## SELECTED EXCERPT
══════════

When companies become increasingly globalised, it is common for UK companies to appoint directors who reside outside the UK but perform duties within the country. 


While this brings valuable professional expertise, it also introduces complex employment tax considerations that are frequently overlooked. Failure to manage these risks effectively can lead to unexpected tax liabilities for both the individual and the company.


Non-UK Tax Resident Directors Performing Duties in the UK: Ensuring Compliance for Income Tax and National Insurance


Why is Tax Payable?


Under UK tax law, directors are classified as employees for Income Tax purposes. This means that regardless of whether an individual is a UK tax resident, or whether their primary employer is based outside the UK, any remuneration related to duties performed in the UK -including salary, benefits, and equity incentives - may be subject to UK Income Tax and National Insurance contributions (NICs).


A core principle here is 'territoriality': if the relevant duties are performed within the UK, the UK retains the right to tax the corresponding earnings.


In practice, HM Revenue and Customs (HMRC) requires remuneration to be split between 'UK duties' and 'non-UK duties' on a 'just and reasonable' basis. In other words, tax is only levied on the portion of income directly attributable to duties performed in the UK.


It is particularly important to note that HMRC applies a very strict interpretation to UK duties that are 'merely incidental' (which might otherwise be excluded from UK tax). 

Activities such as attending board meetings, negotiating contracts, or overseeing UK operations are generally deemed to be substantive UK duties. Consequently, in the absence of applicable tax relief, the remuneration associated with these activities will typically be taxable in the UK.

══════════

## DATA SUPPLIED

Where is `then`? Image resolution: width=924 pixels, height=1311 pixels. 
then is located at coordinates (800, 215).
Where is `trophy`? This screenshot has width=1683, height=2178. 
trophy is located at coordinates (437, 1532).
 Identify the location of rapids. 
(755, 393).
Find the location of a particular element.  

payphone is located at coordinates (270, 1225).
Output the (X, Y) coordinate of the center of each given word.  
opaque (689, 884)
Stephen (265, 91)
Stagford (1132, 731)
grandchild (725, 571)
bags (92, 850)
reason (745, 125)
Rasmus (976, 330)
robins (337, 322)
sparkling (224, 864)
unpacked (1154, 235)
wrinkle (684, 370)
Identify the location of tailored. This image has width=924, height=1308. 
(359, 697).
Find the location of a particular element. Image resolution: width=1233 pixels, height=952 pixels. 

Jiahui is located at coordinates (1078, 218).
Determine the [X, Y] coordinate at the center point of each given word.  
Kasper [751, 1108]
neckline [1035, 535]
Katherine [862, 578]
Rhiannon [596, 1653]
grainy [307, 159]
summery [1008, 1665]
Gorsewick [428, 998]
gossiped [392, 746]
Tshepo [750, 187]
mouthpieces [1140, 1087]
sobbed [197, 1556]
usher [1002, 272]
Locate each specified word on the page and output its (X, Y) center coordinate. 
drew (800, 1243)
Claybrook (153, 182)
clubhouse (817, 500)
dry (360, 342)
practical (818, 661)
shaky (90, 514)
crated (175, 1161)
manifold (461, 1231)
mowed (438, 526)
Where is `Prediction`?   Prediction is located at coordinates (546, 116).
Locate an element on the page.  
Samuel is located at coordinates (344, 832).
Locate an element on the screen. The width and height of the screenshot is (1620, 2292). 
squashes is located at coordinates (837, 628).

══════════

## BRIEF
Retype the directors tax passage word for word, starting at "It is particularly" and ending at "from UK tax).". You won't need the items for this.

## RESPONSE TO THIS EXERCISE
It is particularly important to note that HMRC applies a very strict interpretation to UK duties that are 'merely incidental' (which might otherwise be excluded from UK tax).